Исходный текст =>
--
В сущности, для того чтобы уяснить, чего лишились носители русской культуры (и среди них – многие из нас, евреев и израильских граждан), достаточно заглянуть в любой приличный иностранный книжный магазин – допустим, англоязычный. Беглый проход вдоль стеллажей наводит на грустные размышления. Я имею в виду даже не то, что солидная армия умственных лидеров нашего века бодро продефилировала мимо русского языка и только в последние два-три года отдельные ее представители зазвучали на этом экзотическом наречии. Это еще полбеды. Приятно, конечно, получить 20-томного переводного Юнга, но не так уж необходимо, потому что поезд давно ушел, успев с тех пор несколько раз поменять направленье пути. Неизмеримо хуже то, повторяю еще раз, что русская культура вновь стала провинциальной, что в ней отсутствуют даже не имена, а важнейшие концептуальные языки, сферы и отсеки, целые самостоятельные методы выражения и структурирования определенного содержания – преимущественно философского, политико-социологического и психологического плана. В русском искусстве, где тоже немало провинциального, дело обстоит не в пример благополучнее: в рамках авангарда и постмодерна 60–80-х годов – советского и перекочевавшего за границу – появились тексты мирового класса и, что самое главное, были разработаны оригинальные творческие стратегии и эвристические модели. К тому же «провинциализм» в искусстве, если он хорошо продуман, может быть обаятелен и плодотворен – в отличие от провинциализма философской и политической культуры, где «национальная таблица умножения» (Чехов) добрых чувств к себе не вызывает.
--
Что нужно сделать =>
**1.** Кому в тексте о русской культуре приписано выражение «национальная таблица умножения»?
**2.** Продолжите текст о провинциальности русской культуры, начав сразу после его последнего предложения.
Данные здесь никакой роли не играют.
--
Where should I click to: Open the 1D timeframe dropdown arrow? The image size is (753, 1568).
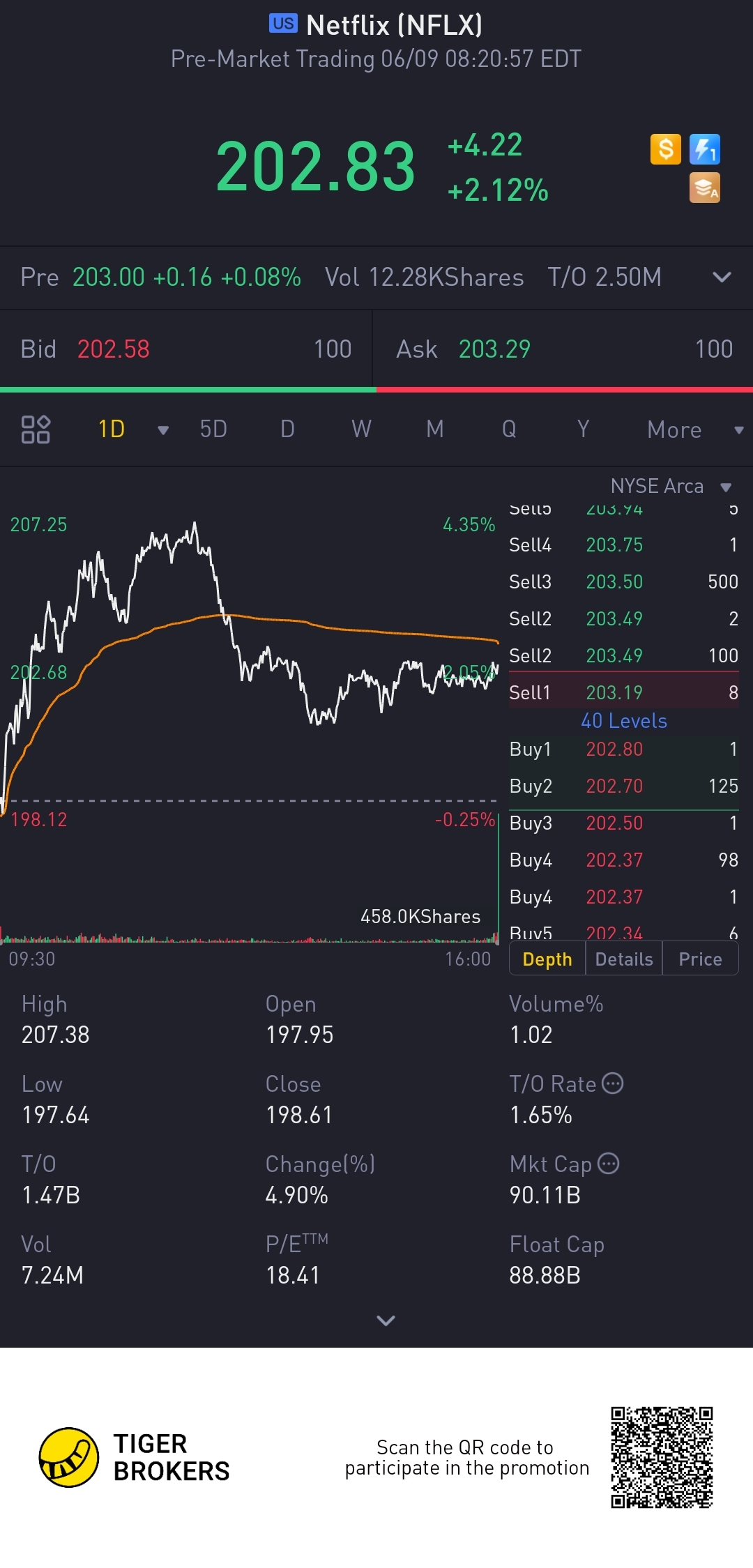pyautogui.click(x=163, y=430)
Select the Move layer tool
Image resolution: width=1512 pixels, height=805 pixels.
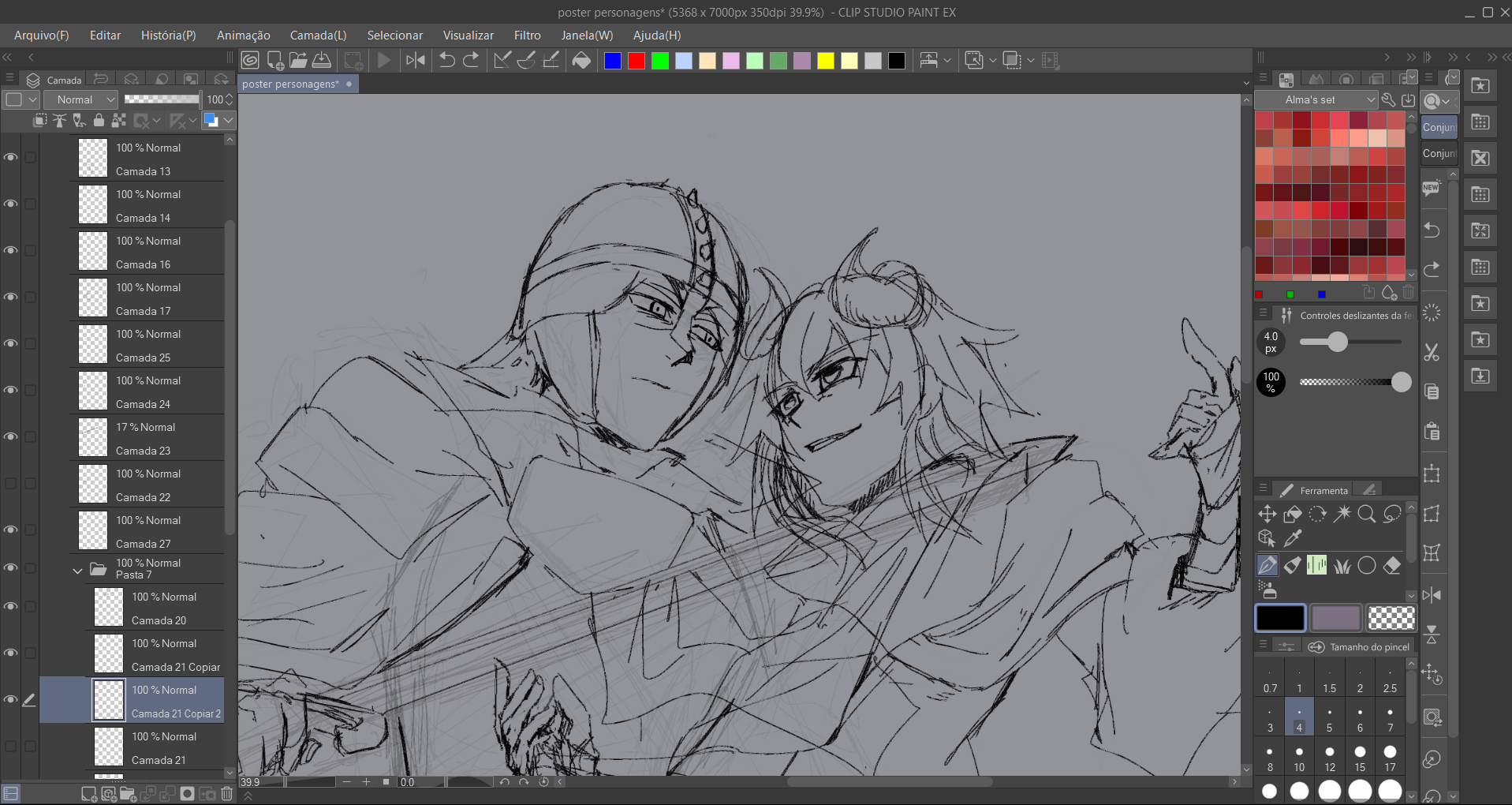[x=1267, y=515]
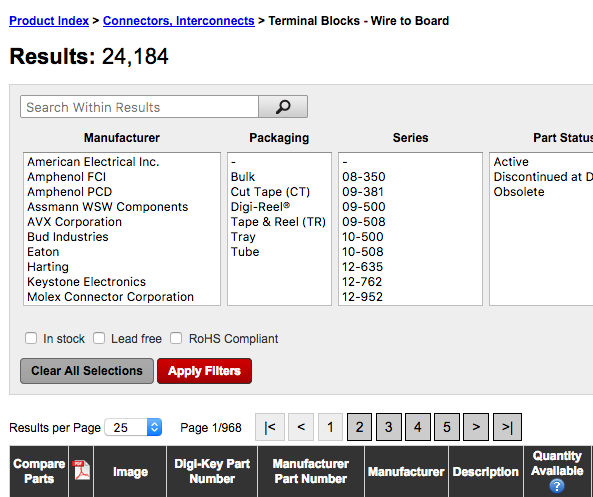Click the Apply Filters button
This screenshot has height=497, width=593.
[x=204, y=371]
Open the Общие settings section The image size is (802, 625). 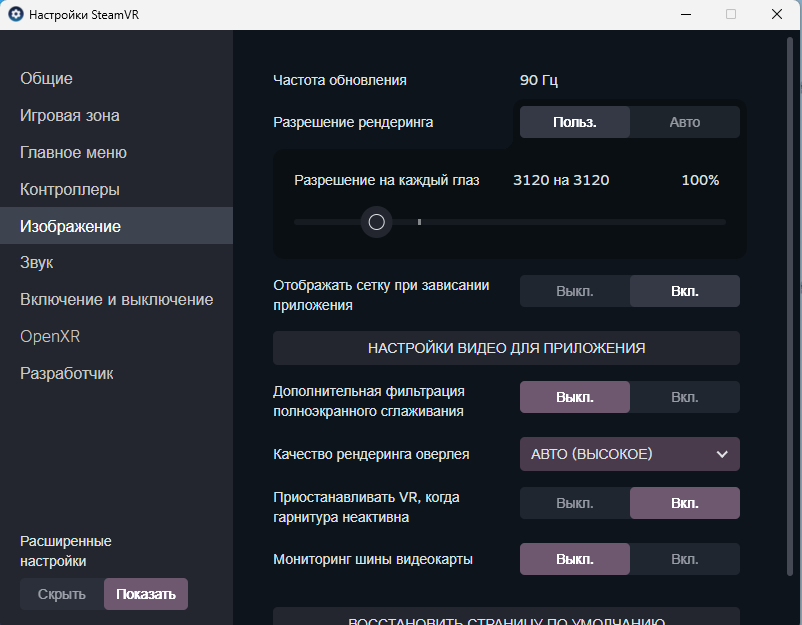pos(46,79)
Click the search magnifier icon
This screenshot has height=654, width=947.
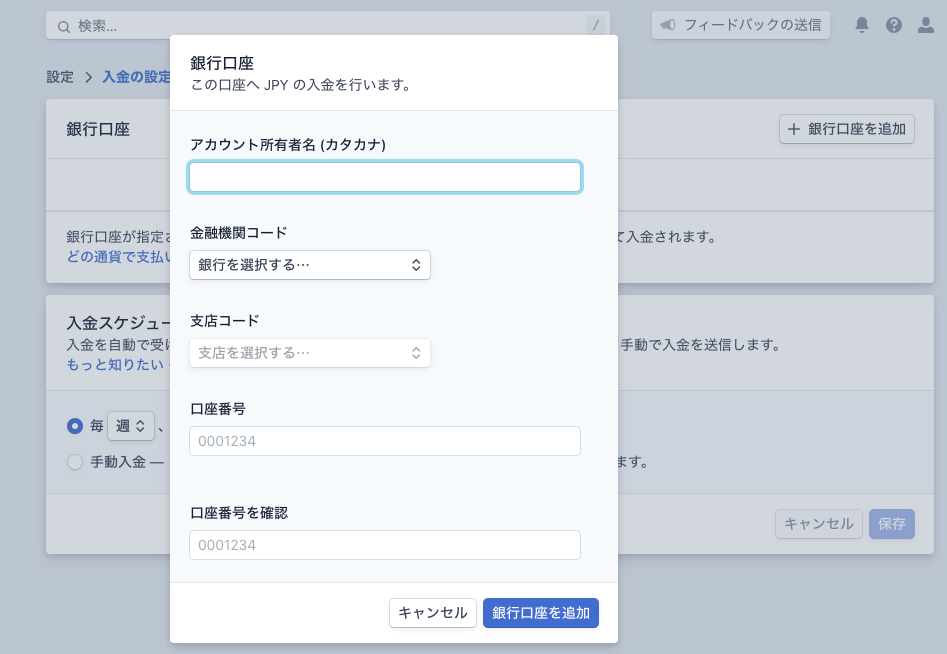(64, 26)
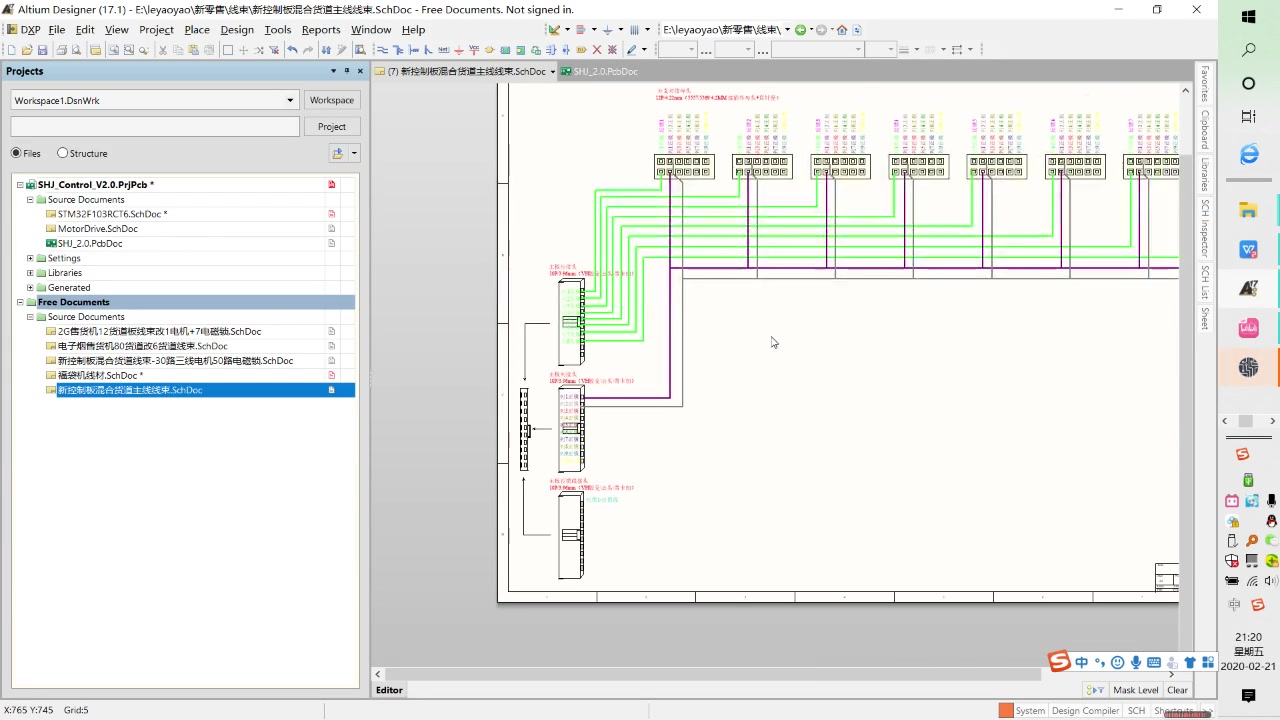Select the Place Net Label tool
The height and width of the screenshot is (720, 1280).
coord(444,49)
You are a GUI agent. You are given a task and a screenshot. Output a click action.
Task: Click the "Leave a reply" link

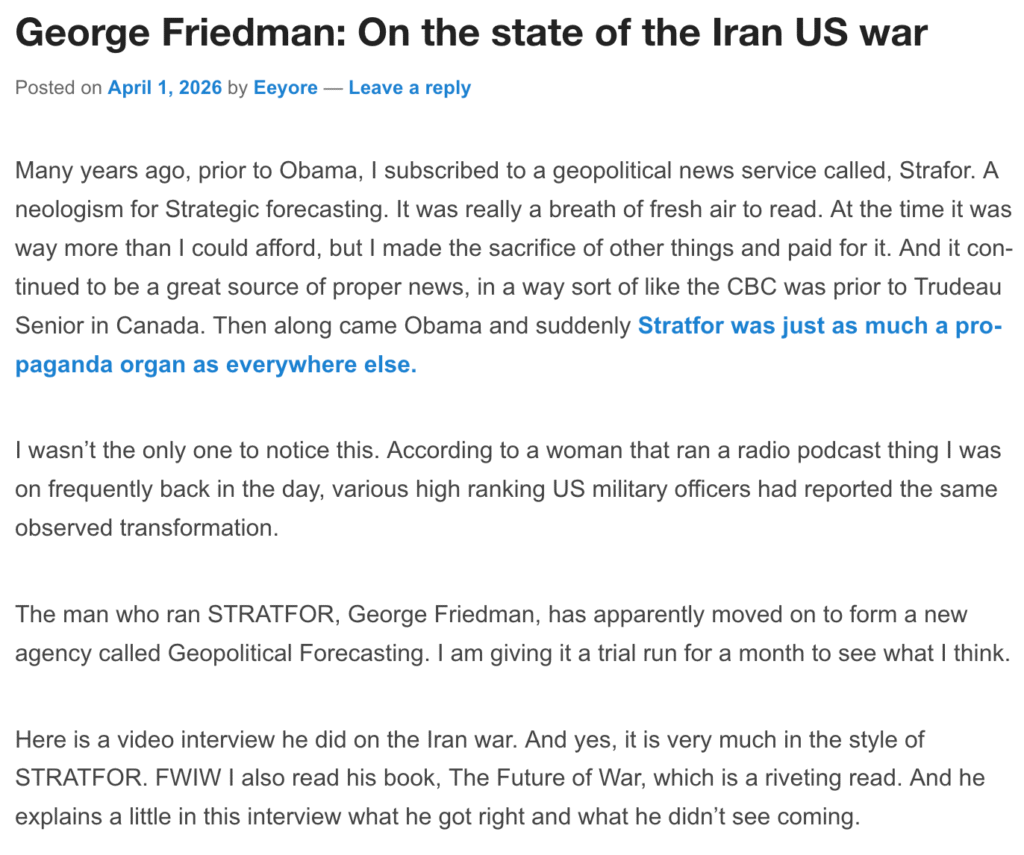pos(410,88)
--
Ответы =>
**1.** Чехову.

**2.**
Чистые страницы словарей. Отсутствуют те самые языки и методы обращения с духовным материалом, которые на Западе давно вошли в плоть и кровь умственной жизни, растворились в ее воздухе и составе, так что среднеинтеллигентному евроамериканцу не обязательно вчитываться в классические тексты психоанализа, дабы суметь объясниться на этом жаргоне (например, грамотно и толково рассказать врачу о своих психологических проблемах) и кое-что понять, когда на нем говорят другие люди, – пусть даже общий уровень их разговора превосходит пределы его разумения. Такого рода пустоты, в том числе лакуны политического или правового сознания и словаря, не заполнишь переводами возвращенных в обиход авторов и сочинений; здесь требуется воссоздание некоторых основополагающих теоретических и социальных практик – в том случае, если современная русская культура действительно хочет быть современной, то есть не изолированной, не огражденной (при сохранении унаследованного облика и набора традиционных характеристик).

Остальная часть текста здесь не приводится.